■ **Exercise goal**: Nothing but the line with "Task: Click the megaphone" and the lines after it should appear, each retyped exactly as in the listing.

■ **Entries provided**:
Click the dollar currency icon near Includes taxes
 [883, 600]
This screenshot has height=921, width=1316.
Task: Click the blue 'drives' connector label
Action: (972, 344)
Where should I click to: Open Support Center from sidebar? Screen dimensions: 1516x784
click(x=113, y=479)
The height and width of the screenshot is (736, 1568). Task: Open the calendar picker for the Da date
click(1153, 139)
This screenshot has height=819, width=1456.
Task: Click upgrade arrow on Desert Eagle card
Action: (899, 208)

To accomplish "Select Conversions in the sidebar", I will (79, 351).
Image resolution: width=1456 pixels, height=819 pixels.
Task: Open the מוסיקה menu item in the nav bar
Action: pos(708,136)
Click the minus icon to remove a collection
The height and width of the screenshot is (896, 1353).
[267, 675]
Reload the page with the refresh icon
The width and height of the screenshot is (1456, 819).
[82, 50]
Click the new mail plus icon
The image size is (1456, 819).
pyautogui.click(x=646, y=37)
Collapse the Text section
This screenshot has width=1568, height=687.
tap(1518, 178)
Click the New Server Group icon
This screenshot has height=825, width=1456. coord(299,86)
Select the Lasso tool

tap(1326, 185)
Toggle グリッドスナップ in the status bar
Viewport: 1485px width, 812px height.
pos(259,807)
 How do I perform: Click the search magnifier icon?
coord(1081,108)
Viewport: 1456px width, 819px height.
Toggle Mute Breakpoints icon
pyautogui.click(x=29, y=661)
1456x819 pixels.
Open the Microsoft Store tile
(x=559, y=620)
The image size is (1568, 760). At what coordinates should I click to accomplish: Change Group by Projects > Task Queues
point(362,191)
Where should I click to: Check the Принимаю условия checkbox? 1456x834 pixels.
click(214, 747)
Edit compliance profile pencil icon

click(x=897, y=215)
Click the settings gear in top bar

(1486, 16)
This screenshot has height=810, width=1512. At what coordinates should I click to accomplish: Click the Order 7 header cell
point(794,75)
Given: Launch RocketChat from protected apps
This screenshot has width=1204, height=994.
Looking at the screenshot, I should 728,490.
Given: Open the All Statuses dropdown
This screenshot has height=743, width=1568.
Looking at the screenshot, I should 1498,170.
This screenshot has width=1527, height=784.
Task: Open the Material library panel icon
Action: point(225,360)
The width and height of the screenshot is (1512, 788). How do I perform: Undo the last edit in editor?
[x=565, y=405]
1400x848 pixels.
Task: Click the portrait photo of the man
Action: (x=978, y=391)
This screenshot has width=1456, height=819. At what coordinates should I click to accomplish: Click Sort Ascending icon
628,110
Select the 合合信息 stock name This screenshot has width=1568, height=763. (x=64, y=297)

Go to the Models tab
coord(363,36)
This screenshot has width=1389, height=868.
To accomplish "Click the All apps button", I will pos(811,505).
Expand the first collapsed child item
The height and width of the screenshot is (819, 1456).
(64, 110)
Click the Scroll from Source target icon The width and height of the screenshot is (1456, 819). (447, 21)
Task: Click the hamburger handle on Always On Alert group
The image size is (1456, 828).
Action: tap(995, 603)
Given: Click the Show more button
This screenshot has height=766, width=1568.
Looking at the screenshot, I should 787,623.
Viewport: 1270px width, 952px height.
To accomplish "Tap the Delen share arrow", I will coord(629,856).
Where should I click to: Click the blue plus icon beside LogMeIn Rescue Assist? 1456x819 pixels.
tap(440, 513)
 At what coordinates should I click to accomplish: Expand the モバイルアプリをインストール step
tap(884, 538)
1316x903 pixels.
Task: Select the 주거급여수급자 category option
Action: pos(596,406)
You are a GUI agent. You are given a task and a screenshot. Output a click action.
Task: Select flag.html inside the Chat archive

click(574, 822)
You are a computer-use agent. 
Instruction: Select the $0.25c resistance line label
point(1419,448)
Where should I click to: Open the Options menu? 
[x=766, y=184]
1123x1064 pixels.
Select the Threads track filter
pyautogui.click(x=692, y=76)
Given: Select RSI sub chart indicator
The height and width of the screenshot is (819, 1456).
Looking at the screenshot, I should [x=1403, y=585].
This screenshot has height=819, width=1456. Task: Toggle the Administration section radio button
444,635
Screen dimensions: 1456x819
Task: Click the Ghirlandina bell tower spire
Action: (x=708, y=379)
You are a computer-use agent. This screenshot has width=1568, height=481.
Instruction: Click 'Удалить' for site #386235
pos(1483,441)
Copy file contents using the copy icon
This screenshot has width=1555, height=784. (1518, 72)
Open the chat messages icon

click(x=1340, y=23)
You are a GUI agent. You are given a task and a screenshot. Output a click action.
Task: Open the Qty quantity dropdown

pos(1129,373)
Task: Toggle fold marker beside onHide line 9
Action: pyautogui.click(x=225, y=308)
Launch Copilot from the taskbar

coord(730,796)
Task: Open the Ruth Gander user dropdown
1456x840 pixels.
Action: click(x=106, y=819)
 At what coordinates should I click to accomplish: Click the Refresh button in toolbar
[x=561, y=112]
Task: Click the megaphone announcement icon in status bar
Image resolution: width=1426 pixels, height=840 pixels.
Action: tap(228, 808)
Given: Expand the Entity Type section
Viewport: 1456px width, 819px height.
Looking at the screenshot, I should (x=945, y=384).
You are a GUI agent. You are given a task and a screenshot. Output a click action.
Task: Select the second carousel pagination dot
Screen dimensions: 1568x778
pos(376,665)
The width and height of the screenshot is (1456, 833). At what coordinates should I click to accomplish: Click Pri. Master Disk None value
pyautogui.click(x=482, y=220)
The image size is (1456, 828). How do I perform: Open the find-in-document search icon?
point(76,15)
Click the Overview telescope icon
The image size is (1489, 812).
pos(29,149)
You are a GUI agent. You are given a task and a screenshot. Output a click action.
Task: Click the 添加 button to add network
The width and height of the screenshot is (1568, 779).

■ **Your solution**:
Task: Click the megaphone announcement icon in status bar
Image resolution: width=1426 pixels, height=840 pixels.
Action: tap(228, 808)
Given: Expand the Entity Type section
Viewport: 1456px width, 819px height.
Looking at the screenshot, I should (x=945, y=384).
You are a GUI agent. You are given a task and a screenshot. Output a click action.
Task: Select the second carousel pagination dot
Screen dimensions: 1568x778
pos(376,665)
The width and height of the screenshot is (1456, 833). At what coordinates should I click to accomplish: Click Pri. Master Disk None value
pyautogui.click(x=482, y=220)
The image size is (1456, 828). How do I perform: Open the find-in-document search icon?
point(76,15)
Click the Overview telescope icon
The image size is (1489, 812).
pos(29,149)
You are a GUI agent. You are given a task and a screenshot. Output a click action.
Task: Click the 添加 button to add network
The width and height of the screenshot is (1568, 779).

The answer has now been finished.